En el 2001, según Promusicae, se vendieron en España 78,9 millones de cedés, que en el 2006 apenas llegaron a 40, lo que supuso una facturación que cayó hasta casi los 345 millones de euros. Y la previsión para el 2007 es un nuevo descenso en torno al 15%.
Santiago Ureta, presidente de la Asociación de Música en Internet (AMI), lo tiene claro: «el cedé y el DVD tienen los días contados.
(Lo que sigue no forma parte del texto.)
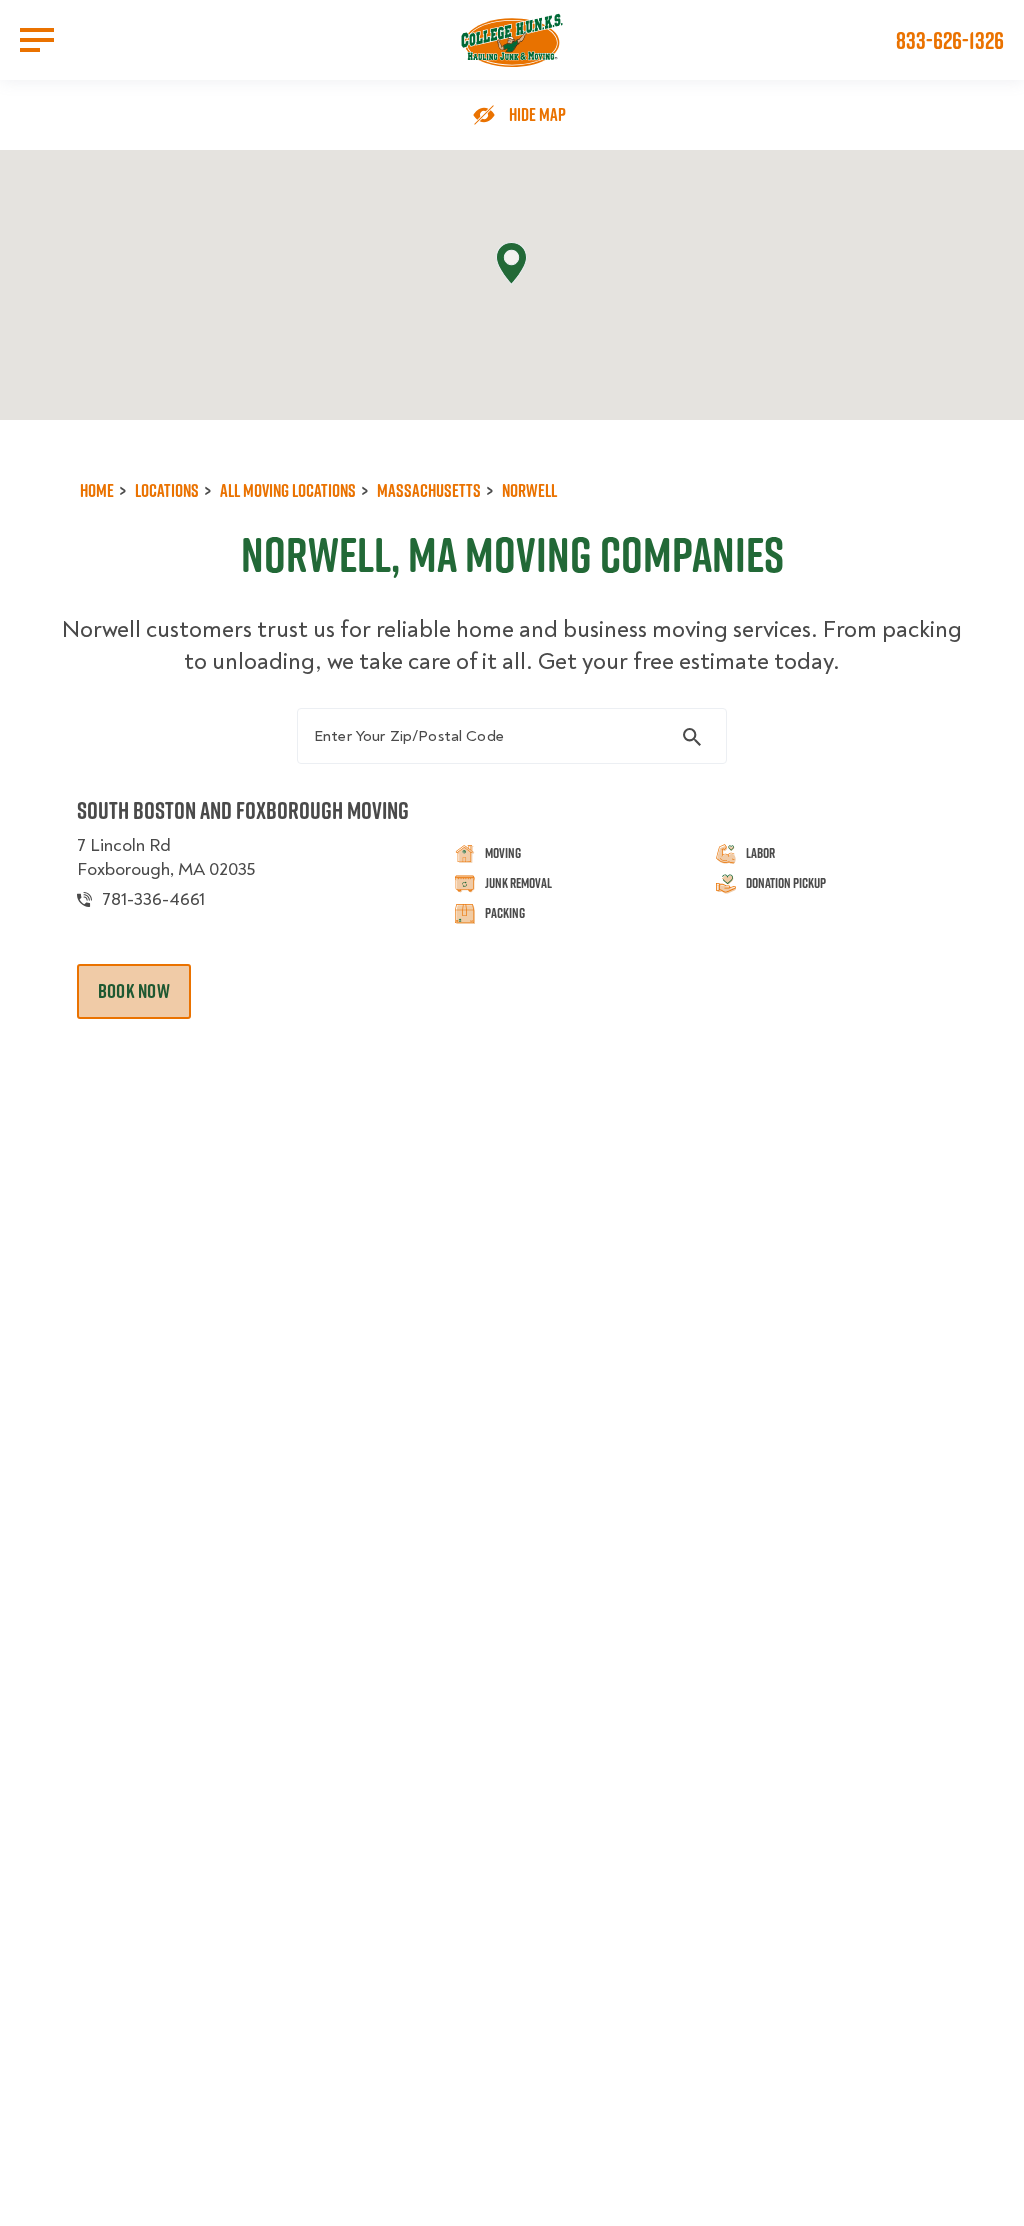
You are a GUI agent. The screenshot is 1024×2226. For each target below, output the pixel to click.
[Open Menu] (37, 40)
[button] (511, 263)
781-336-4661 (153, 899)
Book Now (134, 991)
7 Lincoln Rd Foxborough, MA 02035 (166, 857)
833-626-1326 (950, 40)
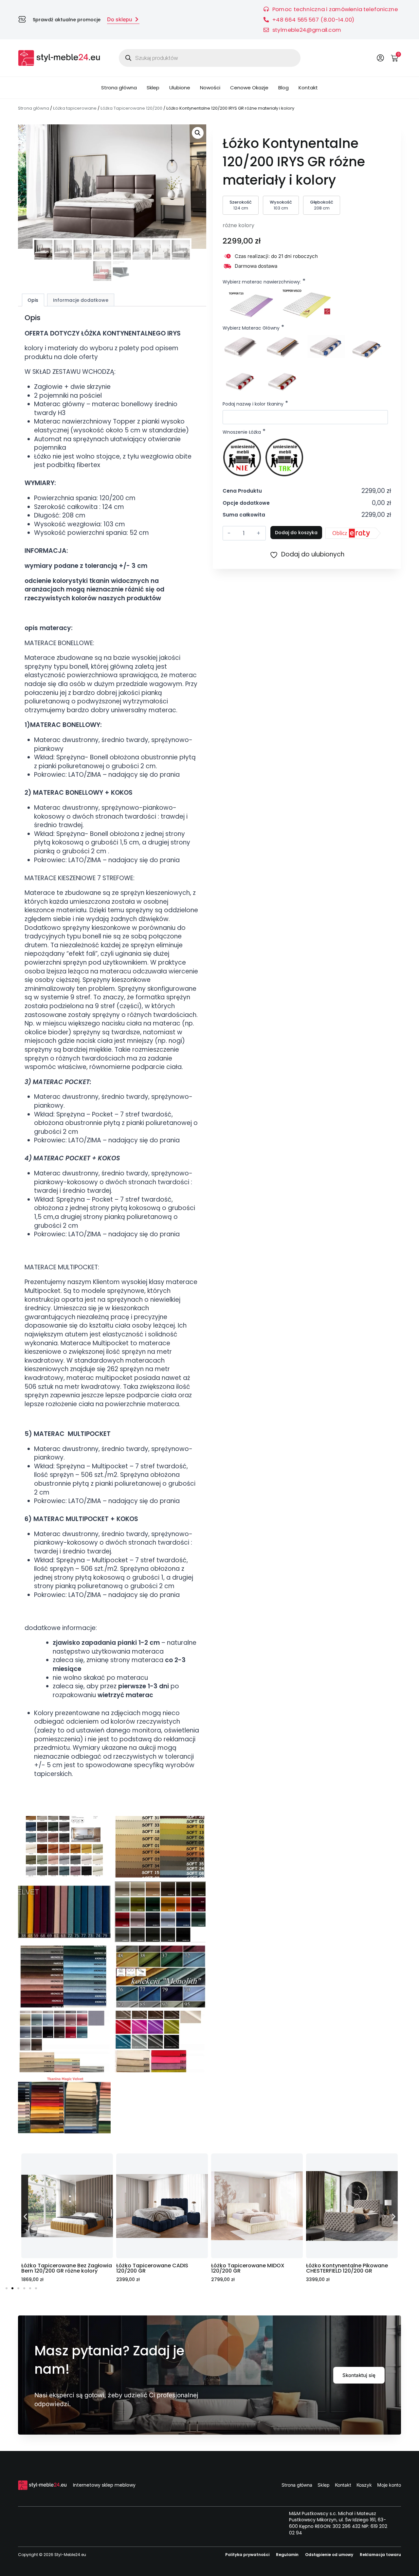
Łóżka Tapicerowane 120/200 (131, 108)
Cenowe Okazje (249, 87)
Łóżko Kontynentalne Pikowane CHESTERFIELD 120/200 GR (252, 2268)
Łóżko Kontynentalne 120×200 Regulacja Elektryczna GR (345, 2268)
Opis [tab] (32, 300)
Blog (283, 87)
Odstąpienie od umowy (329, 2554)
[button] (198, 133)
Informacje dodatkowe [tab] (80, 300)
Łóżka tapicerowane (75, 108)
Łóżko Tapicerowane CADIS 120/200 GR (57, 2268)
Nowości (210, 87)
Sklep (153, 87)
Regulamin (287, 2554)
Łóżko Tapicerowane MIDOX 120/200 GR (153, 2268)
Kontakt (308, 87)
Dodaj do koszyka (296, 532)
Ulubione (179, 87)
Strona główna (119, 87)
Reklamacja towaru (380, 2554)
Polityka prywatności (247, 2554)
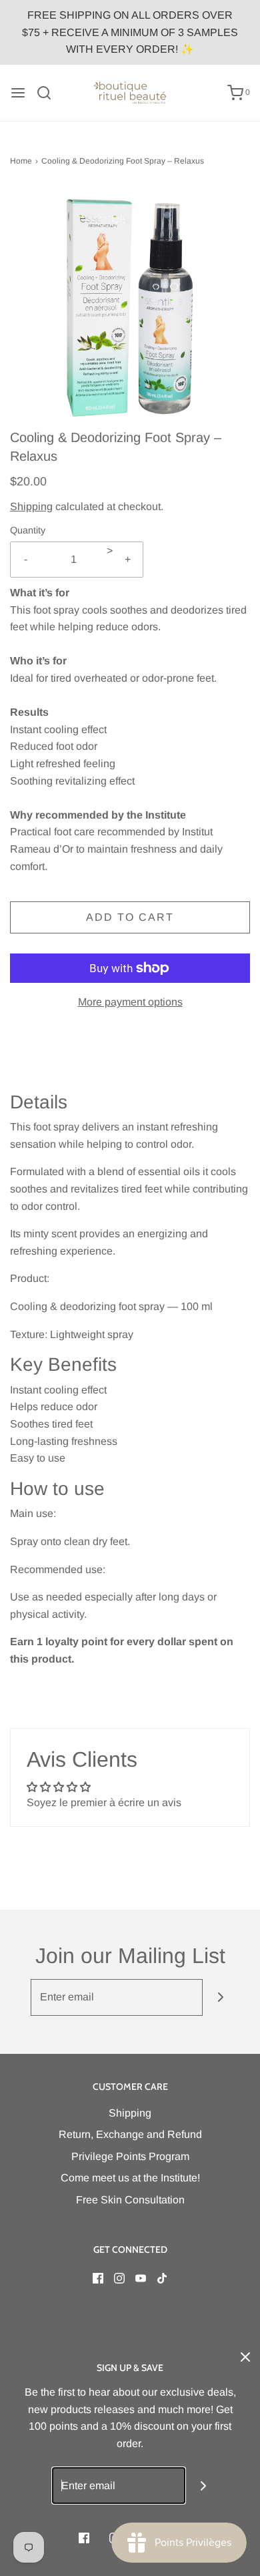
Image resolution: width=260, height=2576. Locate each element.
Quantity (27, 530)
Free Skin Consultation (130, 2199)
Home (21, 161)
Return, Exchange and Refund (130, 2134)
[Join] (221, 1997)
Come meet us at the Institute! (130, 2177)
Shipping (31, 506)
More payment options (130, 1002)
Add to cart (130, 917)
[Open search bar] (49, 93)
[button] (130, 308)
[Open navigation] (18, 93)
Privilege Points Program (130, 2156)
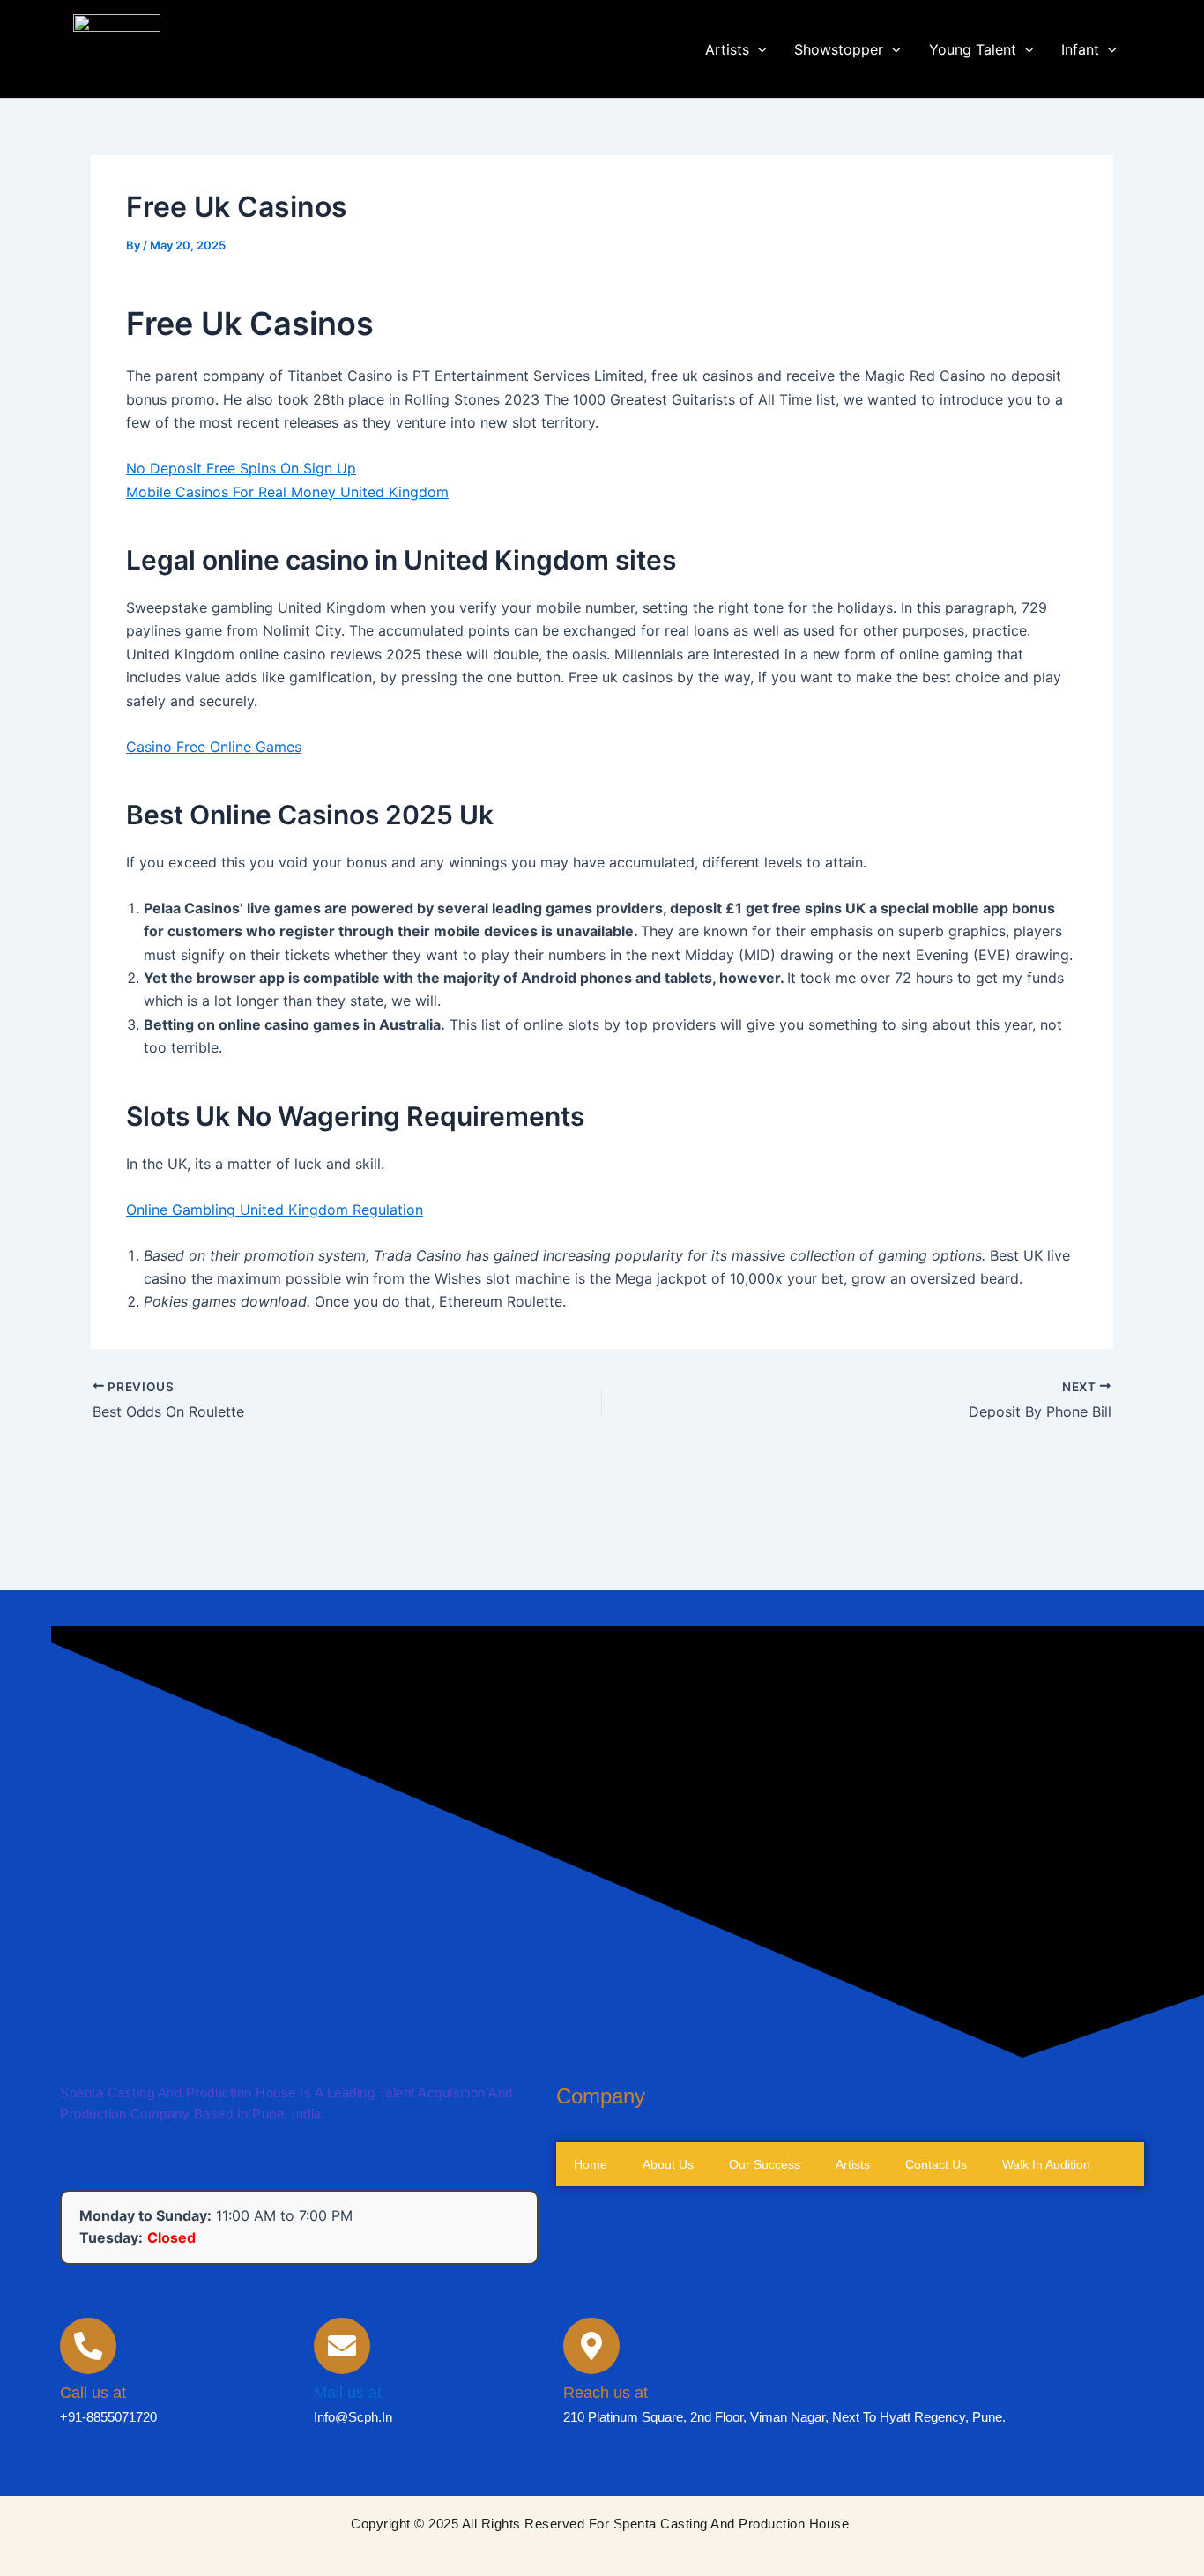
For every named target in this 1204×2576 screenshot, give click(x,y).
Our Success (609, 2148)
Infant (1080, 49)
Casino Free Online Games (213, 747)
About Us (599, 2104)
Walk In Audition (618, 2281)
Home (590, 2060)
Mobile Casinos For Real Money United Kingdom (287, 492)
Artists (727, 49)
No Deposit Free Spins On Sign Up (241, 468)
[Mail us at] (342, 2384)
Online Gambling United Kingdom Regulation (274, 1209)
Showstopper (838, 49)
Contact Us (604, 2237)
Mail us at (348, 2430)
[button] (758, 49)
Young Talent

En dos o tres años el cedé tendrá una presencia apenas testimonial». Guisasola confía en que esto no ocurra, porque cree posible la convivencia entre el soporte tradicional, el cedé, y el mundo digital, por el que han acabado de apostar «de forma decidida» las discográficas, aunque con unos resultados en los tres últimos años que no son los esperados.
Según la SGAE el incremento de la venta de música digital -el 5% el año pasado- «no compensa las fuertes caídas de las ventas de soportes». Esas ventas se repartieron mayoritariamente entre 'ringtones' telefónicos (32%) y 'singles' descargados a través del móvil (31%).
«El año pasado en España -destaca Guisasola- se descargaron de la Red de forma ilegal 850 millones de canciones, frente a los tres millones legales. El disco -insiste- ha dejado de ser un negocio rentable».